What is the best way to create a pytorch dataloader from awkward arrays? #2189

radiradev · 2023-02-01T15:08:30Z

radiradev
Feb 1, 2023

I am looking for the most natural of creating a pytorch dataloader from awkward arrays, when the collection of those arrays does not fit into memory. The arrays I'm working with contain events with a variable-number of 4 vectors.

I tried to save the files to parquet and then using the torchdata API to load them (as shown here, however I get an error:

NotImplementedError: Unsupported Arrow type: large_list<item: float not null> This exception is thrown by __iter__ of ParquetDFLoaderIterDataPipe(columns=None, device='', dtype=None, source_dp=FileListerIterDataPipe, use_threads=False)

The nvidia-merlin library looks like it's made for this exact purpose but there isn't a lot of documentation.

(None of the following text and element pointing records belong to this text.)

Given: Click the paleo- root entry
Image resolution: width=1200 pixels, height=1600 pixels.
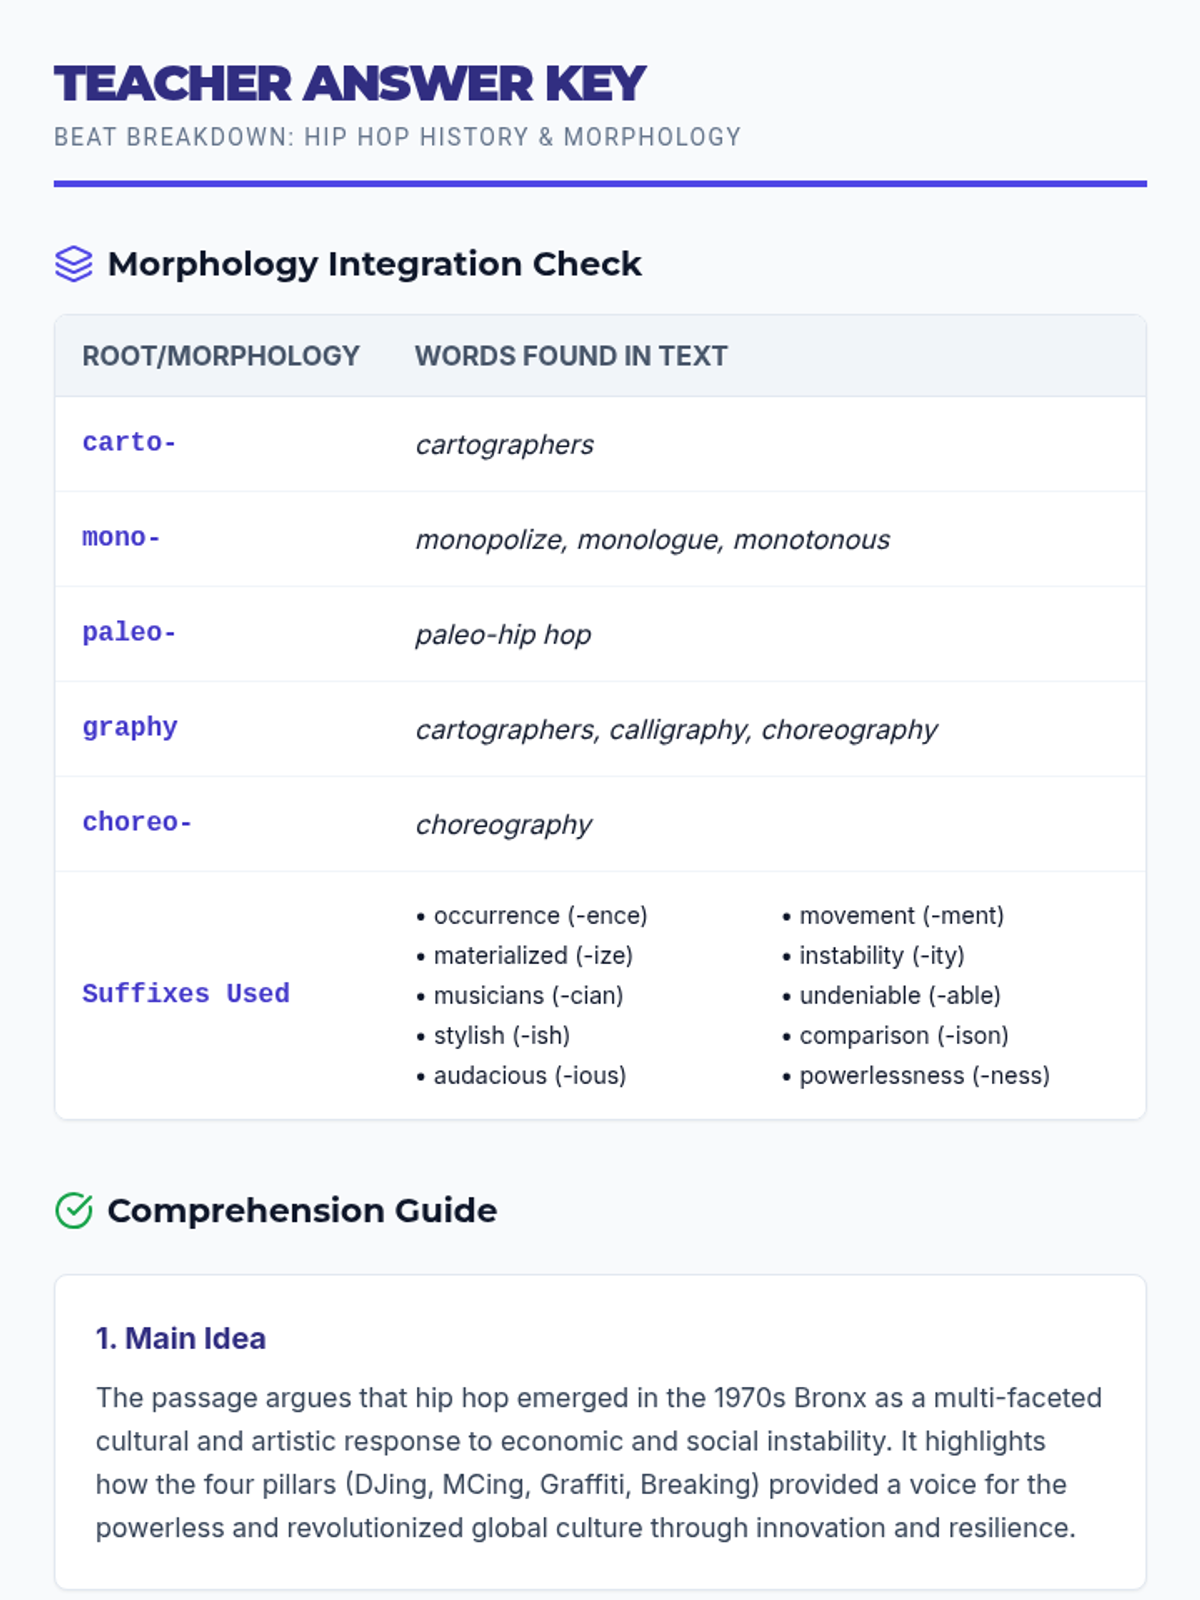Looking at the screenshot, I should coord(129,632).
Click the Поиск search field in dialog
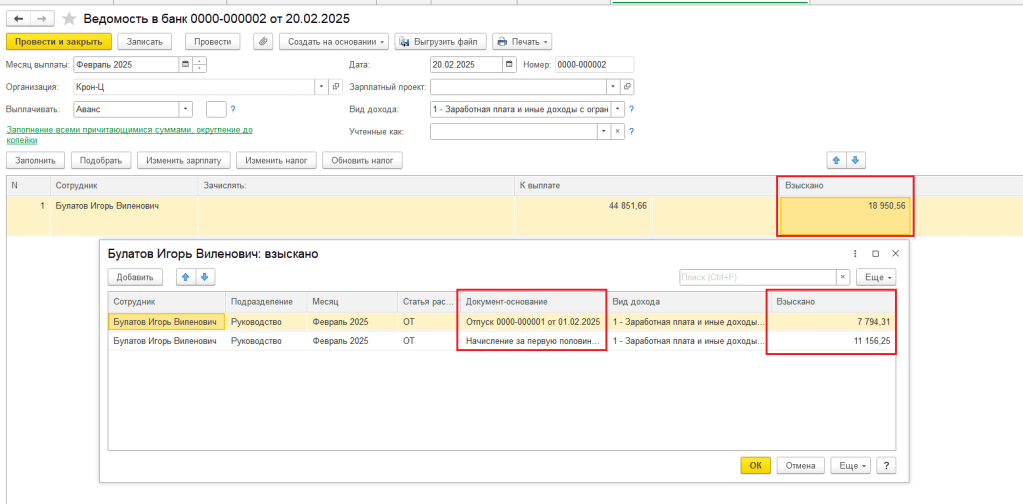Screen dimensions: 1023x504 (x=756, y=277)
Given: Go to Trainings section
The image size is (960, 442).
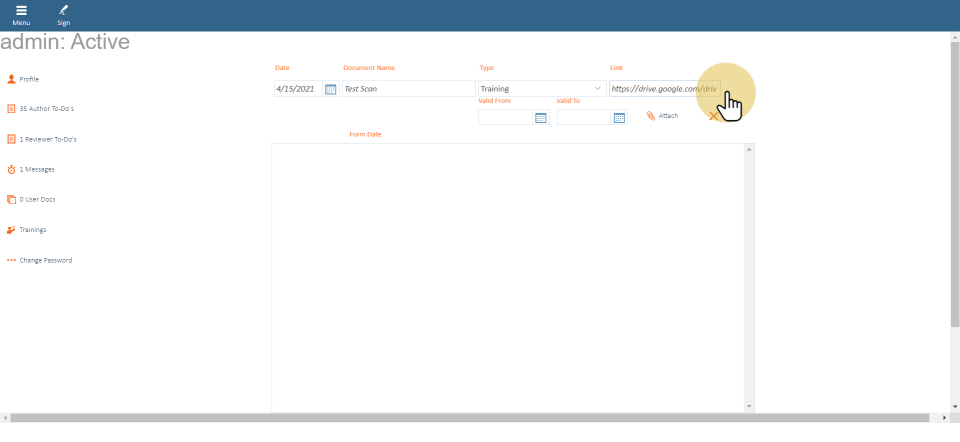Looking at the screenshot, I should point(32,230).
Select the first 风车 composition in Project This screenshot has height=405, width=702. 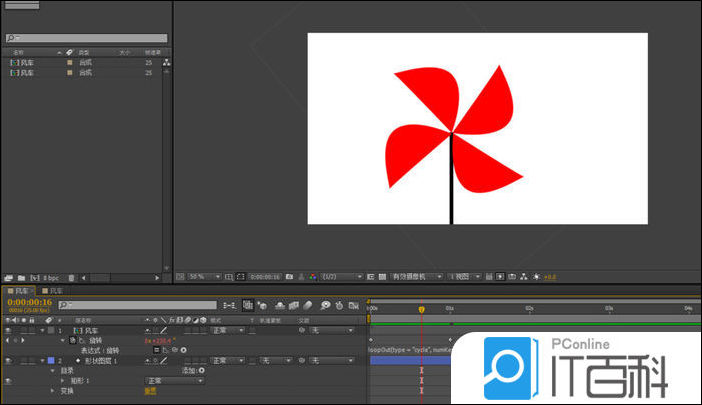(24, 62)
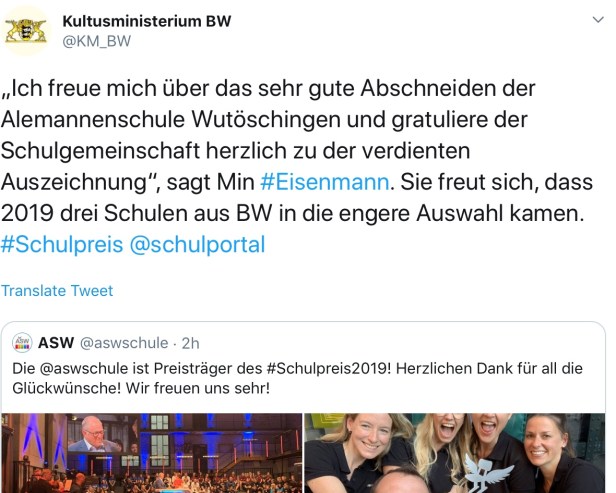Screen dimensions: 616x493
Task: Open the #Schulpreis2019 hashtag
Action: point(328,369)
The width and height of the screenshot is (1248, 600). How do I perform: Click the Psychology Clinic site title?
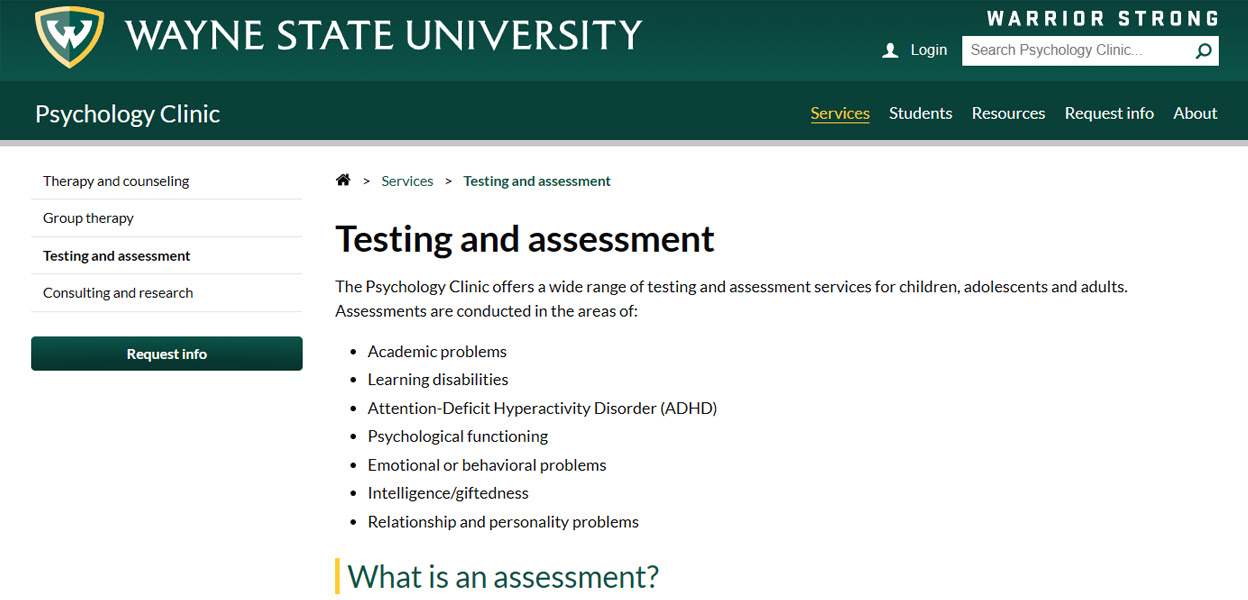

jpivarski · 2023-02-01T17:56:00Z

jpivarski
Feb 1, 2023
Maintainer

large_list<item: float not null> is an Arrow data type—lists built with 64-bit indexes. PyTorch's ParquetDataFrameLoader must be going through pyarrow (a very common thing to do, since Arrow supports all of Parquet's types).

There's also a list<item: float not null> type, which uses 32-bit indexes. Early in Arrow's development, this was the only list type, the argument being that if you really have 4 GB of data, it should be broken into separate partitions (row-groups in Parquet). But there are reasons why you sometimes want contiguous, large arrays, so large_list was later added.

Since it came later, large_list doesn't have as wide support as list among software products that use Arrow, and it's not too surprising that ParquetDataFrameLoader raises a NotImplementedError. They probably intend to implement it someday.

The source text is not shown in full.